- _Given problem_
Rewrite every one of these items with "screen" swapped for "display" and nothing else changed. Leave the pictures out.

- _Data on locating visible targets_
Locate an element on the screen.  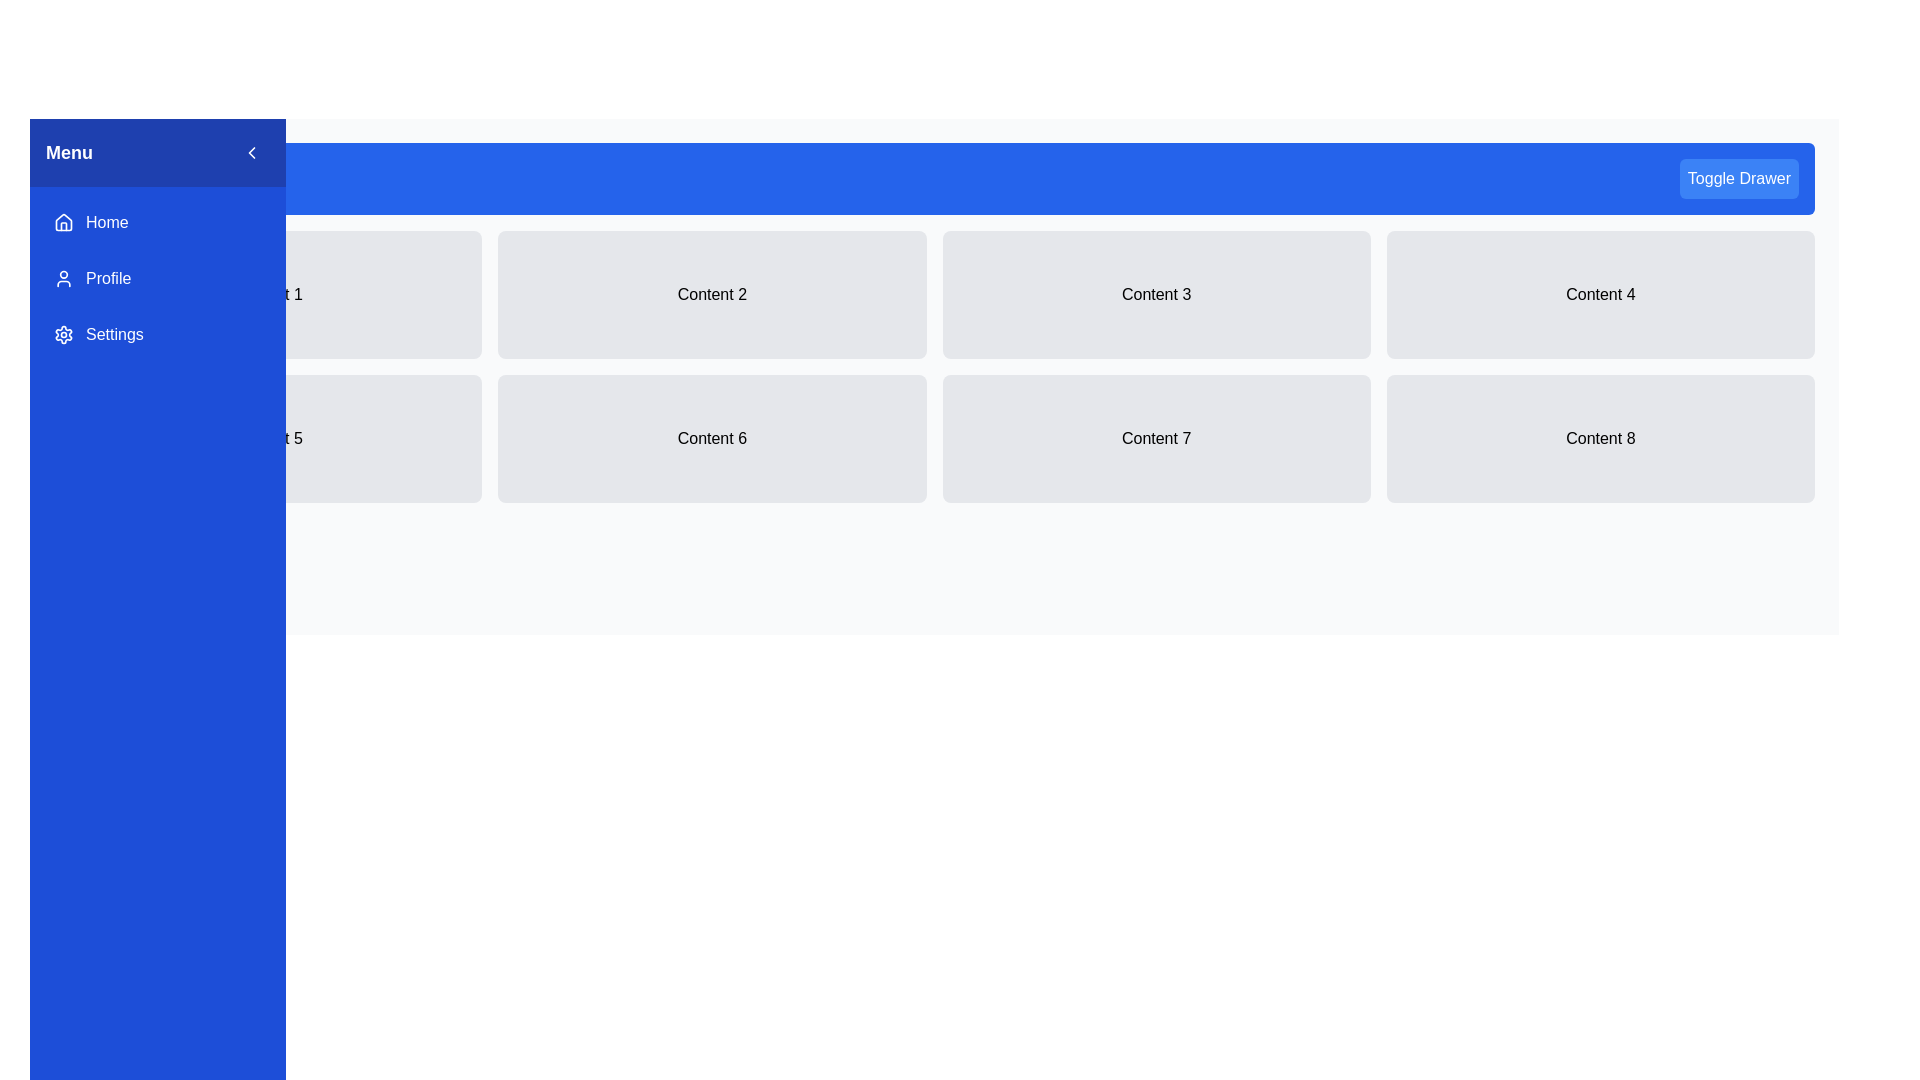
the second item is located at coordinates (157, 278).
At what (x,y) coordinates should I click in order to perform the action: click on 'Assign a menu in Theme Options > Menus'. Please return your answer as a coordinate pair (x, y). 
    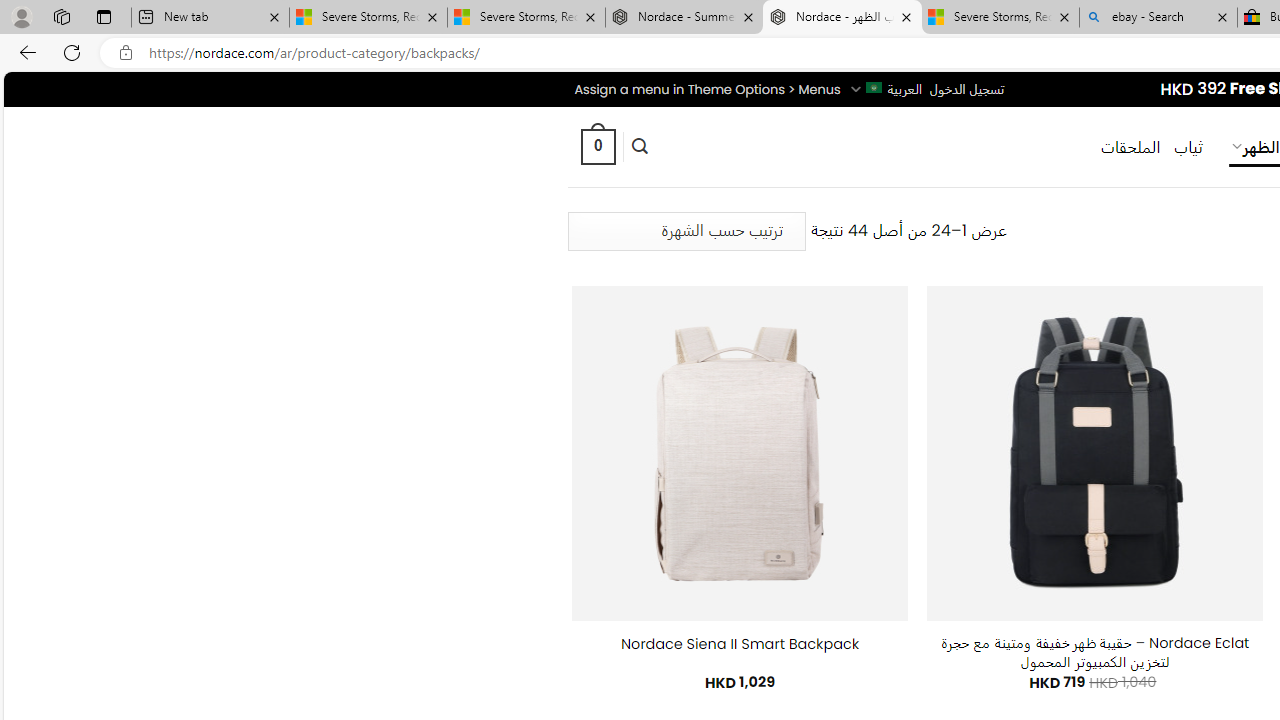
    Looking at the image, I should click on (707, 88).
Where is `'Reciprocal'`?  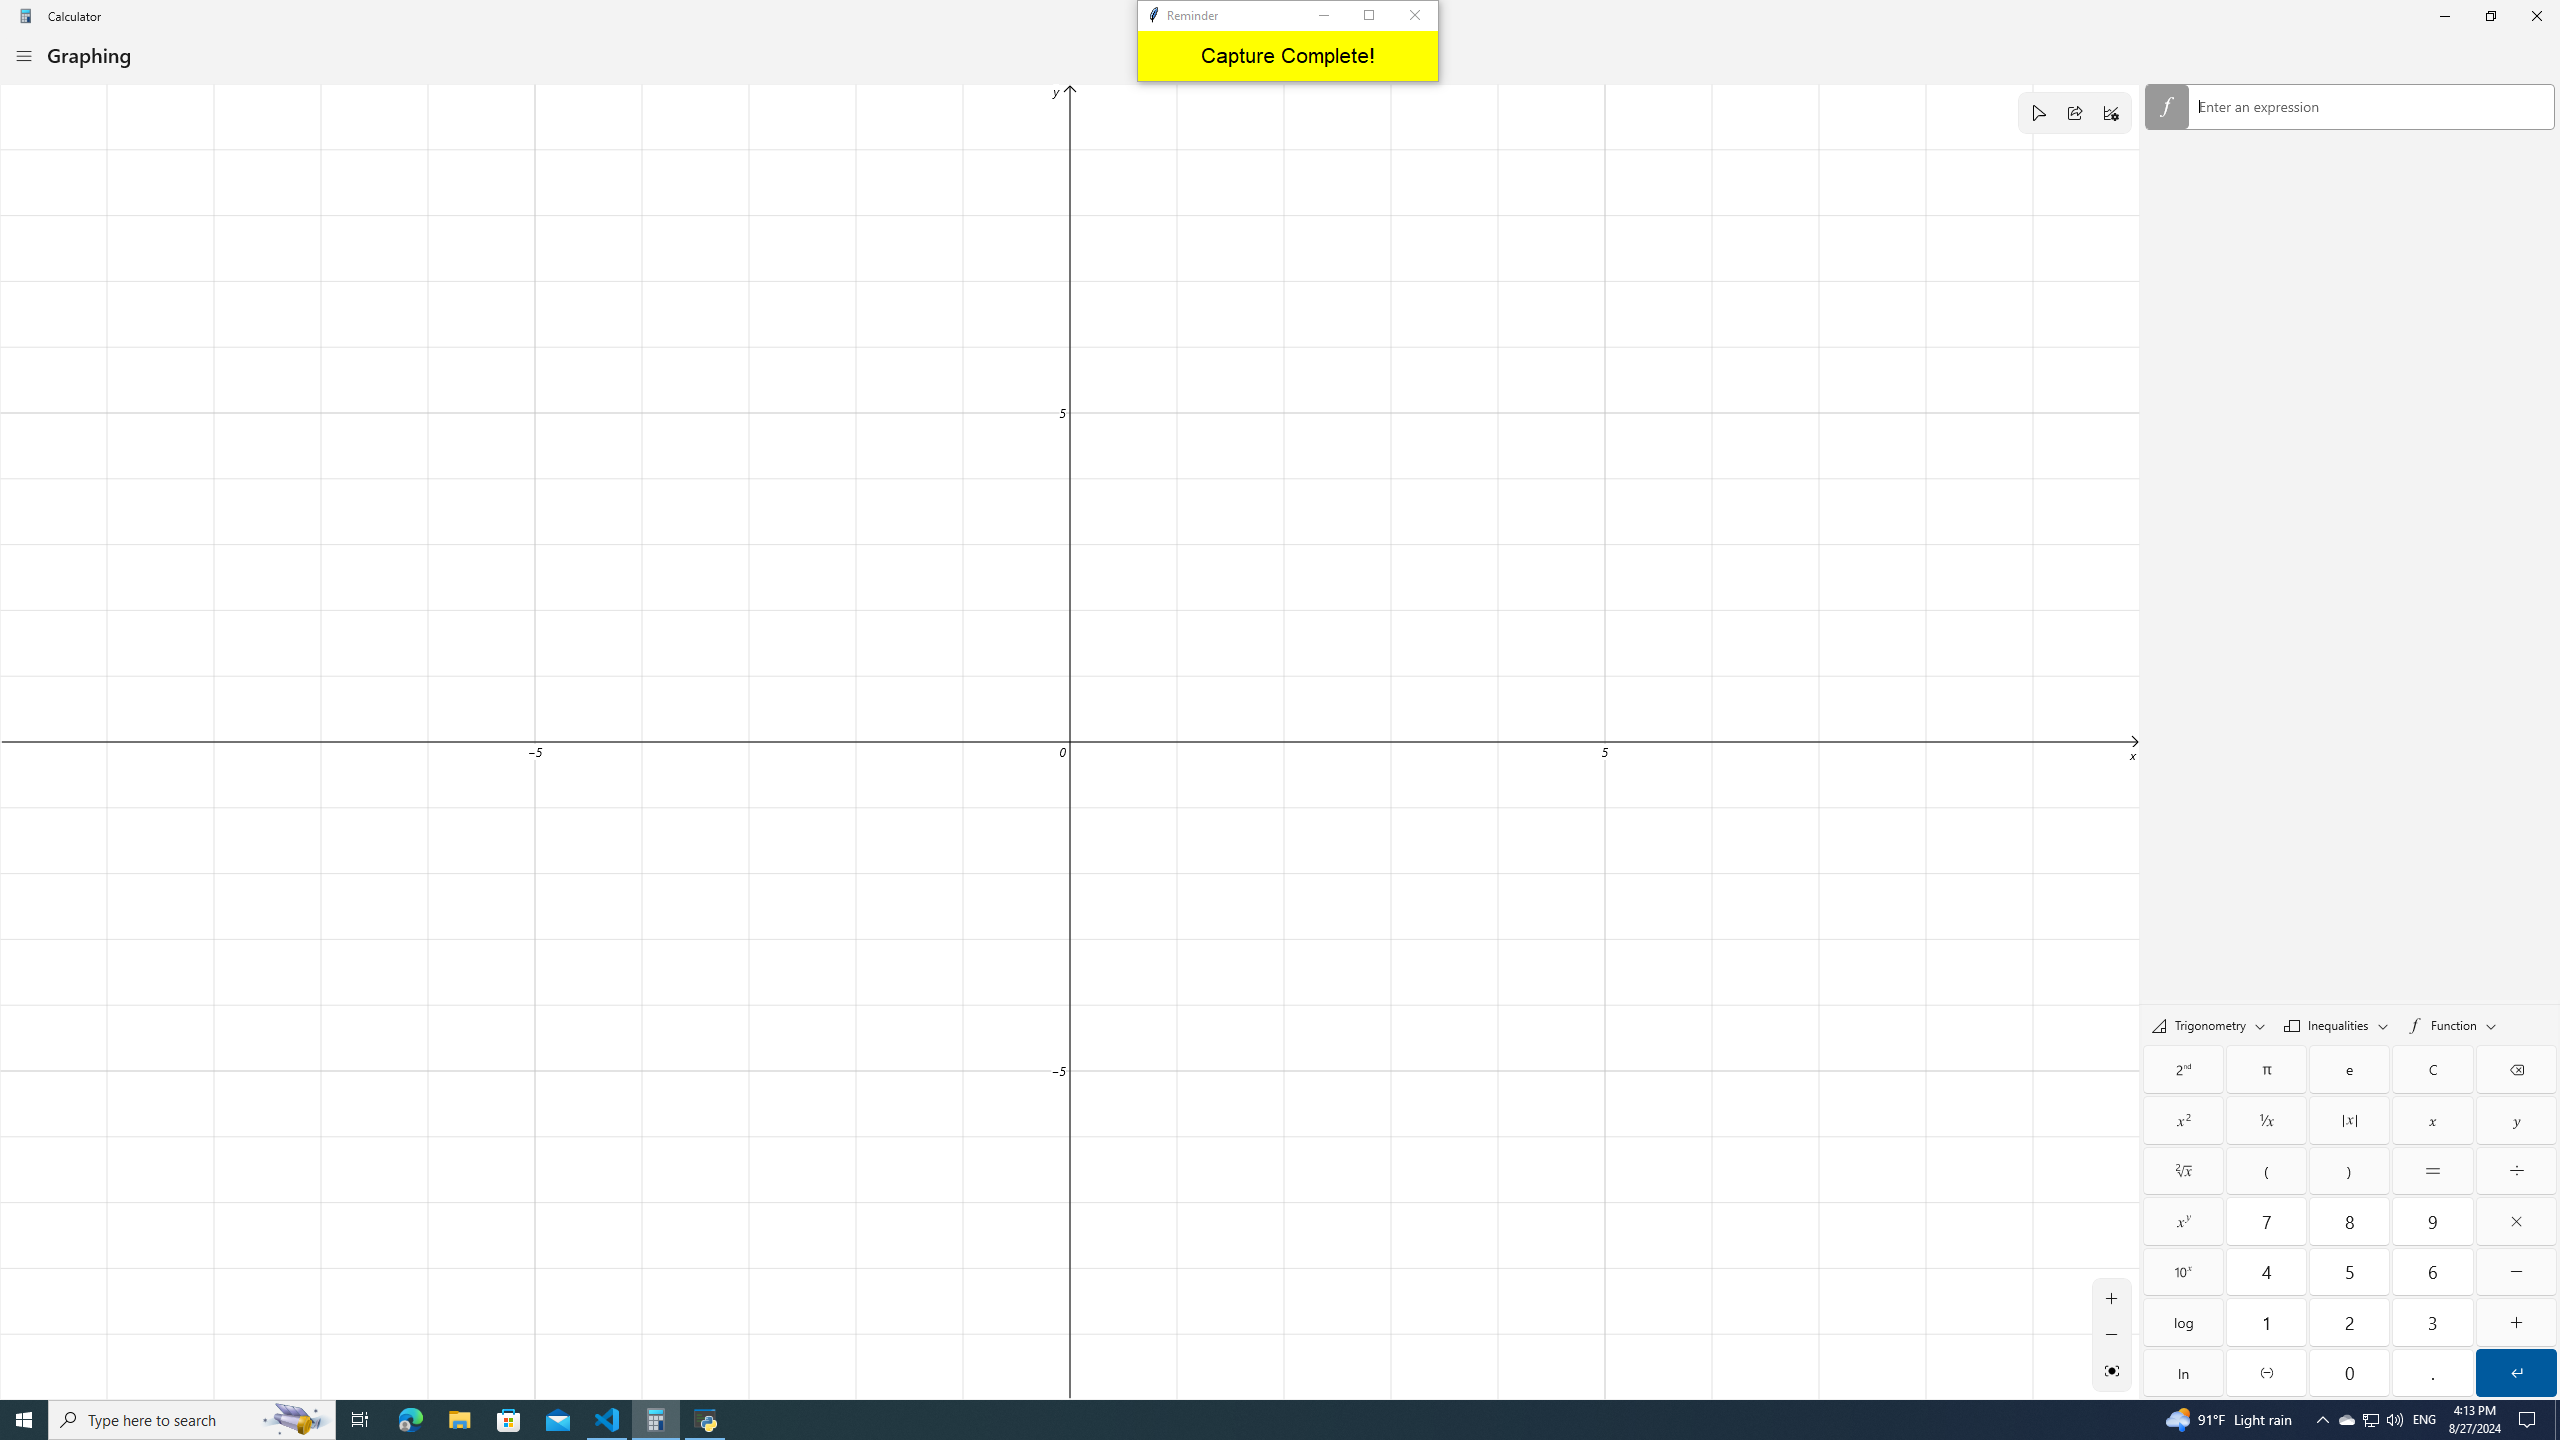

- _Output for this exercise_
Locate an element on the display.  
the second item is located at coordinates (157, 278).
At what (x,y) coordinates should I click in order to perform the action: click on 'Assign a menu in Theme Options > Menus'. Please return your answer as a coordinate pair (x, y). 
    Looking at the image, I should click on (707, 88).
Where is `'Reciprocal'`?  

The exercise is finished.